In this paper, a theoretical and experimental investigation on HDH evaporation system performance was performed. A fixed size HDH system was constructed, and for the purpose to obtain the optimal operating parameters, a mathematical model was proposed to investigate the effect of the operating parameters on the evaporation rate and specific steam consumption (SSC). The evaporation rate is proportional to three operating parameters. SSC decrease with the increase of heat recovery ratio (HRR) in regenerator. Moreover, the operating parameters of the system were optimized to obtain minimum SSC using the GlobalSearch algorithm. The minimum SSC is 0.338–0.398 kg per kg of evaporated water at different evaporation capacities. And the value of minimum SSC increases with an increase in the evaporation limit. Furthermore, the experimental results were compared with the optimized results, and they are in good agreement.
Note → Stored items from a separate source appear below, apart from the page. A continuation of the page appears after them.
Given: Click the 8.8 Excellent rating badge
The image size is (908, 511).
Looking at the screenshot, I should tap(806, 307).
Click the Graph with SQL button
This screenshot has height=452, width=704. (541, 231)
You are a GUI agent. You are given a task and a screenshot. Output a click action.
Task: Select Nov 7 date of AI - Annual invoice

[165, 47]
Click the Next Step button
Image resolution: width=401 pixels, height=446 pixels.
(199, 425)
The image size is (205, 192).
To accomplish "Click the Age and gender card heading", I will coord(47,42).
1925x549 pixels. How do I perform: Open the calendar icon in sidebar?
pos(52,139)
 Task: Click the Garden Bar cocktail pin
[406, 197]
Considering both the evaporation rate and SSC, the recommended operating parameters are: mg = 502.53 kg/h, ml = 3556.93 kg/h, Tlie = 83.59 °C.

Suggested Citation

  • Li, Yang & Huang, Xin & Peng, Hao & Ling, Xiang & Tu, ShanDong, 2018. "Simulation and optimization of humidification-dehumidification evaporation system," Energy, Elsevier, vol. 145(C), pages 128-140.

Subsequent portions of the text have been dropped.